Monday, January 8, 2018

Revision of a loose TM total shoulder

We had the opportunity to see a 59 year old woman with a complex surgical history of 5 or 6 operations, initially starting with a labral repair in the early 2000's. She had a total shoulder done in 2010, which was revised for stiffness and pain in 2013. In July 2017 she presented to us for the first time, reporting progressive decline in function and an increase amount of pain. She noted significant chronic swelling in her upper arm.

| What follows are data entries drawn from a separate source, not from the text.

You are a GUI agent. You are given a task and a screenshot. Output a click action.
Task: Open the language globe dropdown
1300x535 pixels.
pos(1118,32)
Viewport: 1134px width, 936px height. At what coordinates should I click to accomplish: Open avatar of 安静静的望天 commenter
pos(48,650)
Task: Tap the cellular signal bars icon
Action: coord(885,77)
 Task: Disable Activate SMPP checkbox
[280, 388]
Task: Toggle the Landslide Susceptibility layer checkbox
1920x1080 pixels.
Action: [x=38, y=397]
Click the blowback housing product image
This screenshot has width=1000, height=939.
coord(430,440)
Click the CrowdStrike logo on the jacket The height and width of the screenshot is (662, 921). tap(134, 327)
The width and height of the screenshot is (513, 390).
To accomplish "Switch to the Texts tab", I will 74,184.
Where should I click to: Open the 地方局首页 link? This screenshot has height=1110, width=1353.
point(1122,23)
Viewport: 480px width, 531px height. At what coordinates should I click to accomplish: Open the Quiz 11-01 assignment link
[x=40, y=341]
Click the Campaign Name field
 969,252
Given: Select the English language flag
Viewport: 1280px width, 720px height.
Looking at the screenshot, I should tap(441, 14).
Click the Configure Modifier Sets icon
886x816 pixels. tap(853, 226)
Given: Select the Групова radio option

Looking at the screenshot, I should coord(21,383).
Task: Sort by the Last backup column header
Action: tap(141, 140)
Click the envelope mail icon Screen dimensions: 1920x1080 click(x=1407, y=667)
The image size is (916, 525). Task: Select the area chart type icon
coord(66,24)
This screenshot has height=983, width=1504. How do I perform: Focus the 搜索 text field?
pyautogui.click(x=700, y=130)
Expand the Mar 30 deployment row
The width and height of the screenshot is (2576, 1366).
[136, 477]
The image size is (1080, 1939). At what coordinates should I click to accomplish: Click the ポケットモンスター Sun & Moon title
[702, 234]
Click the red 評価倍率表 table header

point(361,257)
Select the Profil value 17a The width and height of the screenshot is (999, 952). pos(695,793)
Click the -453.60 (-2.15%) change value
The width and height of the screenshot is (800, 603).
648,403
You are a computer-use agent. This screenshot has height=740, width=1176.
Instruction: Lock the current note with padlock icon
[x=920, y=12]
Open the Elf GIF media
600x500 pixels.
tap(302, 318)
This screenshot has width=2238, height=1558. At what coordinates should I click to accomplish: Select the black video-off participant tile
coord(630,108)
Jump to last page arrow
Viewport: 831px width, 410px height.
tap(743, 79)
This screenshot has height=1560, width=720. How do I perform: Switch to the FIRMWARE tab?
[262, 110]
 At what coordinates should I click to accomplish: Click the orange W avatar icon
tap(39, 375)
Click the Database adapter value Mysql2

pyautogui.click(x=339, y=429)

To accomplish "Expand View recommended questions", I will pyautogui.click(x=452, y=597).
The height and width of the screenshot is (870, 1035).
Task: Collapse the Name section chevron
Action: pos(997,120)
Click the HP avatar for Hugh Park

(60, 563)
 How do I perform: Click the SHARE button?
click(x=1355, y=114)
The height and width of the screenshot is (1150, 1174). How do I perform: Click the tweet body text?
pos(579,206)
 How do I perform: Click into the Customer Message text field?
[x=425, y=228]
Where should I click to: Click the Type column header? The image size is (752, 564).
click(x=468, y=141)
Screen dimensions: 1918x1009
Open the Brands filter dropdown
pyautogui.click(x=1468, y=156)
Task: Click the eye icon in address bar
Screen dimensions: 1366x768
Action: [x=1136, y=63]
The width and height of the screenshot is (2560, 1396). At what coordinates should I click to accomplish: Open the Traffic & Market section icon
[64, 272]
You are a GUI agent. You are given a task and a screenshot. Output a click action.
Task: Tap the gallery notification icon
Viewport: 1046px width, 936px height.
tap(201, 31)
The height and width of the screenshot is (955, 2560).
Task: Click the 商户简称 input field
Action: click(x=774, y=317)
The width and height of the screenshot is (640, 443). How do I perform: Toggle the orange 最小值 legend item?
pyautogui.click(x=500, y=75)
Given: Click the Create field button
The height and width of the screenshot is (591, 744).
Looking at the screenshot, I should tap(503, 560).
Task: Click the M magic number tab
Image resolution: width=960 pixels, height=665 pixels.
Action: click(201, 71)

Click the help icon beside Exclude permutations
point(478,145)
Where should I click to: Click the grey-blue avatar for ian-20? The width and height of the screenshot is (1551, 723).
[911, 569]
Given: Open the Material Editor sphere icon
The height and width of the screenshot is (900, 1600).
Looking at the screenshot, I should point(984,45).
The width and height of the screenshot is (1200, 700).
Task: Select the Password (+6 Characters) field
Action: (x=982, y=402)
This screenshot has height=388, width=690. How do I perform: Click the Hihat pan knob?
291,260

She had nocturnal pain and pain with activity.

Her  presenting x-rays are shown below suggesting loose TM humeral and glenoid components with glenoid malposition and humeral subsidence.



Our surgical revision included removal of the loose components, smoothing without grafting of her residual glenoid and impaction allografting of a humeral component. Intraoperative cultures were obtained and she was kept on oral antibiotics for 3 weeks at which time the cultures were finalized as negative.

At her six week post op visit she reported that her shoulder was more comfortable than it had been in years. She demonstrated excellent assisted motion and was started on strengthening exercises.

Her postoperative films show restoration of the humeral component at the proper height and excellent seating of the humeral prosthesis in the bony glenoid,

While her long term outcome is still forthcoming, this case does demonstrate the conservative approach to revision of a failed total shoulder that we have found to be safe and effective.